Denver – Good afternoon, everybody! I hope your summer has been going well. I spent time this summer hiking ’round parts of Colorado, hugged hippies, got grossed out with chicks with hairy armpits and legs, crashed a wine festival and got into a fisticuffs or two. And! Plus! I went fishing and didn’t catch nuthin’, went panhandling and didn’t catch nuthin’, neither. I also crashed a beer festival, saw a drunk woman do a face-plant, and won a free dinner at an expensive restaurant  .. and .. and .. lots of other stuffs!

Sheeeeeeeet, man!

GOOD TIMES! GREAT VIBRATIONS!

Anyway .. today is August. And that means this is the time of year when young men morph into masculine beasts of muscles pounding hard and fast against each other on plush fields of grass. This is also the time of year when ass-slapping is an acceptable form of male greeting, and when young men jump into the arms of other young men – usually in moments of sheer ecstacy – stadiums filled with 100,000 screaming-mad spectators erupt in euphoric, fanatical delight.
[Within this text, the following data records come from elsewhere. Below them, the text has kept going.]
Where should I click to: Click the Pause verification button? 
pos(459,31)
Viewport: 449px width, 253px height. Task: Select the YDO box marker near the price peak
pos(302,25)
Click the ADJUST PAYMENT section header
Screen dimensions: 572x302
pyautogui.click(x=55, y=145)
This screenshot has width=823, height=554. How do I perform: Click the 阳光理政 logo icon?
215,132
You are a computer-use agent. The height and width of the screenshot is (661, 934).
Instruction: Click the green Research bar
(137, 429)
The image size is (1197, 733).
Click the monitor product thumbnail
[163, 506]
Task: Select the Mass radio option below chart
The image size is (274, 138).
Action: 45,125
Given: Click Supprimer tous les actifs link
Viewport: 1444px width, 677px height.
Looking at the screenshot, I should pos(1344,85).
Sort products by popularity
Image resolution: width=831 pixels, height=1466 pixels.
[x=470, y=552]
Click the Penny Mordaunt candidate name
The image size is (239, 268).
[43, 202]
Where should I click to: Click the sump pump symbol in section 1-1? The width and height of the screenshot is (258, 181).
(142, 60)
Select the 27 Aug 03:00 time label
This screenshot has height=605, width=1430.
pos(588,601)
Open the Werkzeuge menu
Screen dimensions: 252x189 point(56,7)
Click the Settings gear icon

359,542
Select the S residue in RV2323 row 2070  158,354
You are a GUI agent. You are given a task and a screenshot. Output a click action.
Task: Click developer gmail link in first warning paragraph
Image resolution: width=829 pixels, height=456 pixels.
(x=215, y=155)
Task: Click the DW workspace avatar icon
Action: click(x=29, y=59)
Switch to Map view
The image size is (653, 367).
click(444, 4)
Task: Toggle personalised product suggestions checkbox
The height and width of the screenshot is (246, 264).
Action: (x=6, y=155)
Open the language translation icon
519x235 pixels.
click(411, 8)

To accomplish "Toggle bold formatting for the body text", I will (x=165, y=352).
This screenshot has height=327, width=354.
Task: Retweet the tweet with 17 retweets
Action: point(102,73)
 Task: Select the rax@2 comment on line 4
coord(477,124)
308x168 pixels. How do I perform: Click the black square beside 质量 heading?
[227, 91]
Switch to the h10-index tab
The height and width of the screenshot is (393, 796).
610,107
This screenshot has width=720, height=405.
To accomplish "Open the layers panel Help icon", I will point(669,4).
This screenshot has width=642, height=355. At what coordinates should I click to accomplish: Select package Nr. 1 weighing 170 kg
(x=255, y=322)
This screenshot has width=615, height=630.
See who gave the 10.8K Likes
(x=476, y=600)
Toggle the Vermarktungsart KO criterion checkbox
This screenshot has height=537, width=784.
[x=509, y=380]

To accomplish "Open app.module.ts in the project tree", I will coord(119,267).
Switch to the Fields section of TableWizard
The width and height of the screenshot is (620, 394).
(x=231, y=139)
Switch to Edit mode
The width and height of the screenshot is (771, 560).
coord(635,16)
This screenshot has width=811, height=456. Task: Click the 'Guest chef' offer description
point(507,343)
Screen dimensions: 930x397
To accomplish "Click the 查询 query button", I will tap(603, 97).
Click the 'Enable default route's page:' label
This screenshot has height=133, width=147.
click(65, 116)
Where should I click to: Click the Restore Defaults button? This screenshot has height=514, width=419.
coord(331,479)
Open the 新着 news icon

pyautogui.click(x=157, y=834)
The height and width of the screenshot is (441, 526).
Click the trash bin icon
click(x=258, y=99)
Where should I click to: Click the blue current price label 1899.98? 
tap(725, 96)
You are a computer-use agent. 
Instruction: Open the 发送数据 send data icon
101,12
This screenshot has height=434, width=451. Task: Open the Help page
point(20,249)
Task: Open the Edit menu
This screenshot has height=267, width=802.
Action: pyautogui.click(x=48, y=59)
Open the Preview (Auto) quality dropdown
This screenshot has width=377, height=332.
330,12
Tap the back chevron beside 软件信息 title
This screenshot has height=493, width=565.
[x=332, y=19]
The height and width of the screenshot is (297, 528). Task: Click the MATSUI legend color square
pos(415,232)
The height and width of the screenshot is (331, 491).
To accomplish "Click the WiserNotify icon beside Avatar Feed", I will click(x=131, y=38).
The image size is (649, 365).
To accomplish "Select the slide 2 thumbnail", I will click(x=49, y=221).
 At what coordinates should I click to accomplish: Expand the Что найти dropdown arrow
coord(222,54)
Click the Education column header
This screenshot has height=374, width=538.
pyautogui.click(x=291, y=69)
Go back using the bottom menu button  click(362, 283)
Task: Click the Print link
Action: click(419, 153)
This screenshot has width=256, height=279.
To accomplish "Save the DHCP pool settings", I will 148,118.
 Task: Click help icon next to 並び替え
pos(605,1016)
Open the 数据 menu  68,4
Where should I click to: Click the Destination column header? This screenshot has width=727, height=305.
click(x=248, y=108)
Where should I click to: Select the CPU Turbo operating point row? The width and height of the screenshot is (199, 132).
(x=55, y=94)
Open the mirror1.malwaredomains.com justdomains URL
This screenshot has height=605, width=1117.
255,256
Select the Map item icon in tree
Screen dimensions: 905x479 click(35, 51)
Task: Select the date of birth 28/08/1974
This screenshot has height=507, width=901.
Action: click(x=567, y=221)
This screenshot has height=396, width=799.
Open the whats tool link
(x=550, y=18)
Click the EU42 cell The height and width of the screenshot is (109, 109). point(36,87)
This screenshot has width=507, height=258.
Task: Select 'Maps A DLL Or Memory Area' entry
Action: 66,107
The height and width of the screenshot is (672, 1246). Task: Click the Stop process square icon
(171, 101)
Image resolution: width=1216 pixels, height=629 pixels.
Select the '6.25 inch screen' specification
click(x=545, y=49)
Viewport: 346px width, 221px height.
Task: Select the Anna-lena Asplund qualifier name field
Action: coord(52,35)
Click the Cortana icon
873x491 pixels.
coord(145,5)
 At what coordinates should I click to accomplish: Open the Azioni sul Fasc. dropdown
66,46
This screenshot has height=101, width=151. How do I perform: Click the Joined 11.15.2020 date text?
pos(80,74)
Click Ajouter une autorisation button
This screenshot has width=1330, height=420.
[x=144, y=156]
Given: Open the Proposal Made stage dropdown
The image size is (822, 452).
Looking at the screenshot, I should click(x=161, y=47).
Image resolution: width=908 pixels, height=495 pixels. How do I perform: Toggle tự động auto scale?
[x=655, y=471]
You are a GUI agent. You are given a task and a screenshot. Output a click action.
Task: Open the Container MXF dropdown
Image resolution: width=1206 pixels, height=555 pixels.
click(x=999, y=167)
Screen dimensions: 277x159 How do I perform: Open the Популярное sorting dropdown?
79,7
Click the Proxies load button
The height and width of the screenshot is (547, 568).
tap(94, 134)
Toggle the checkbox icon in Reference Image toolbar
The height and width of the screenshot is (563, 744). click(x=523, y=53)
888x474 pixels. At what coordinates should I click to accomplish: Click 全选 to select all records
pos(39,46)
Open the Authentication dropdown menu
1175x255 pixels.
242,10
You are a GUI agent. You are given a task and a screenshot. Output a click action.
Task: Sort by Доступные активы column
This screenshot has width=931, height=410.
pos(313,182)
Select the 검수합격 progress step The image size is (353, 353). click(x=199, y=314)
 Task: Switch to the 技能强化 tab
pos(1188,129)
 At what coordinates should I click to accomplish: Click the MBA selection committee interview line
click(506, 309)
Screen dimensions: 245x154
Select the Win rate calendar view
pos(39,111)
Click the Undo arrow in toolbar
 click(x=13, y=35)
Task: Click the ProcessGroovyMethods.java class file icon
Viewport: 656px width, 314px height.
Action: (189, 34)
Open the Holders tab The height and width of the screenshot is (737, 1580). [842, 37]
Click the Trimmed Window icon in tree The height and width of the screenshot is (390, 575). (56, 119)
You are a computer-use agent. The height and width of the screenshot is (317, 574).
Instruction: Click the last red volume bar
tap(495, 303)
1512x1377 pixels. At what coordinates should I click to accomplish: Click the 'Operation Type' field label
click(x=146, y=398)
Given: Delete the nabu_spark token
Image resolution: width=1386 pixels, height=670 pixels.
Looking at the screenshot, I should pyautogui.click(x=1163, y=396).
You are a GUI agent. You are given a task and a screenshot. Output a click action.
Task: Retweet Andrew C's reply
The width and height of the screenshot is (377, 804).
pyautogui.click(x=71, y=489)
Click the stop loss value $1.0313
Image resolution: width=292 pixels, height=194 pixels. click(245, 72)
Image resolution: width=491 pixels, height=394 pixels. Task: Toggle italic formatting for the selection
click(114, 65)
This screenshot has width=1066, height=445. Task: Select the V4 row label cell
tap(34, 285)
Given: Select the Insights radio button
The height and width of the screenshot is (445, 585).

I figured to put up a preseason ranking list for all ya’ll – just ‘cos. I mean, the beauty of college football is the Unknown Factor of each Saturday: anyone can win on any given Saturday – with its parity spread far and wide, we can only guess, speculate, wish, fantasize and dream about who will be this year’s national college football champions.

The rankings below are based only on scientific fact.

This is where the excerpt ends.